This second failed attempt at a DoF role (by any other name) was due to poor performance by Rigg. Third time lucky? After years of blundering recruitment, the club had a choice. They could revert to the traditional recruitment model led by the manager and a team of scouts or they could try again for the Director of Football role. They went for the latter option, and in February 2017 filled the role by appointing Mr Khan’s son, Tony.

Data-driven drivel

Tony’s first act as Director of Football Operations saw him promote Craig Kline, who had been hired by the Khans and with Fulham as their Director of Statistical Research since 2014, as his assistant. Together they developed a statistical model for identifying players for recruitment. At this stage statistics and numbers were no longer being derided in football and sports in general. It was widely accepted that they could offer a competitive edge, something exemplified by Brentford, and was no longer dismissed as an anorak’s hobby.

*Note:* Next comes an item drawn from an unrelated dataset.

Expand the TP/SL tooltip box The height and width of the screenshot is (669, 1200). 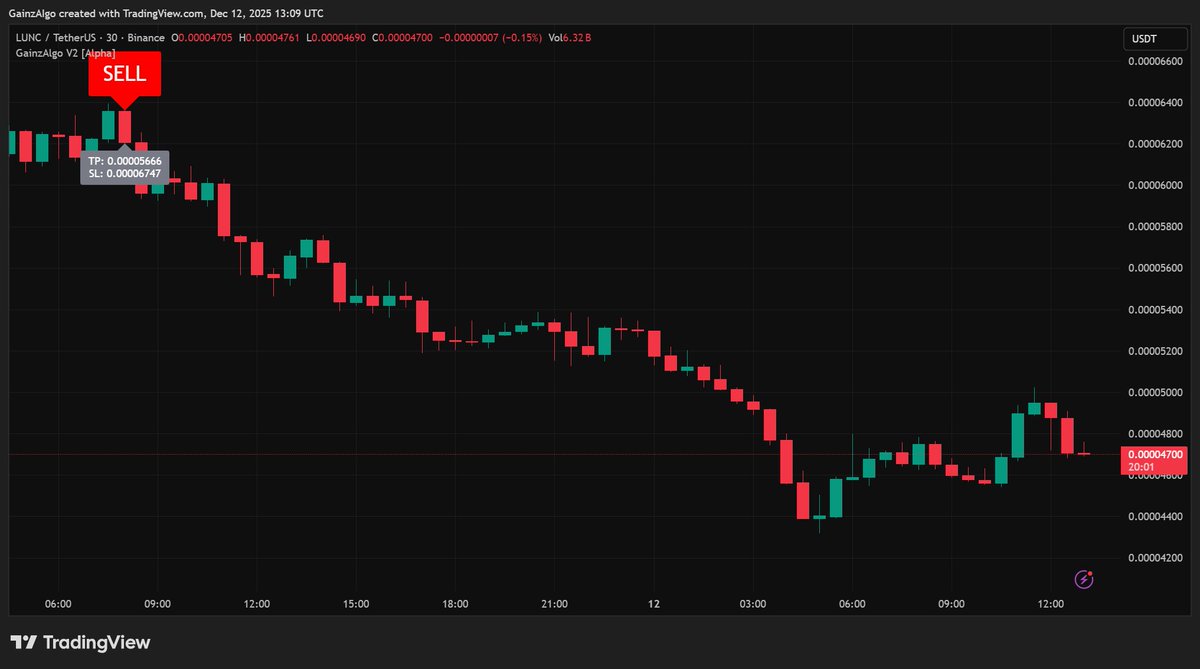tap(124, 168)
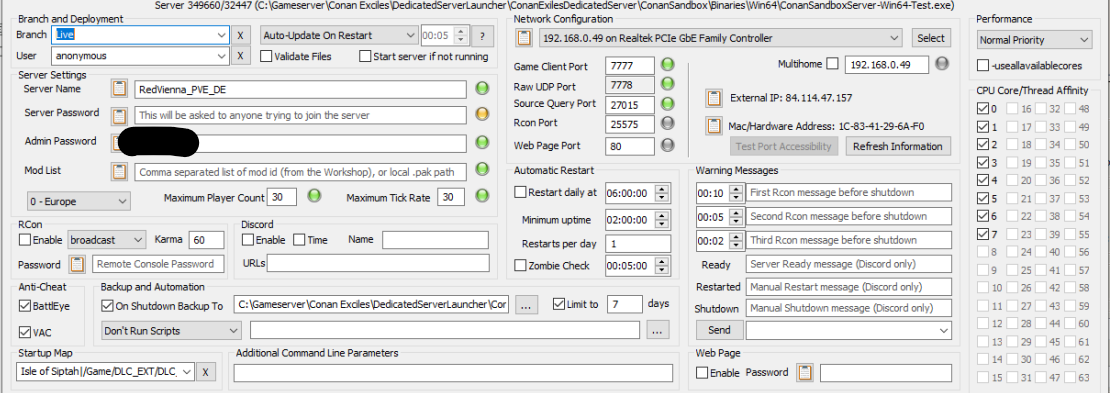Screen dimensions: 1110x393
Task: Click the clipboard icon next to RCon Password
Action: (78, 264)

For data to be valuable there needs to be a skilled analyst modelling and interpreting the numbers. A competent Director of Football will then utilise a hybrid strategy of utilising both the numbers and scout reports. Unfortunately for Fulham, Khan and Kline’s (the latter no longer with the club) modelling techniques and interpretation of those numbers have been flawed. Since Khan took the role in 2017, there have been around 27 first team permanent signings, and around 23 first team loan signings. Only Aleksander Mitrovic has been a resounding success, and arguably this signing was due to Slavisa Jokanovic, even though Tony Khan disputed this on the Fulhamish Podcast in 2018.

His statistics-based recruitment has yet to see him unearth any undervalued gem, but plenty of expensive flops (Seri, Fonte, Fabri, Mawson & Knockaert to name just a few).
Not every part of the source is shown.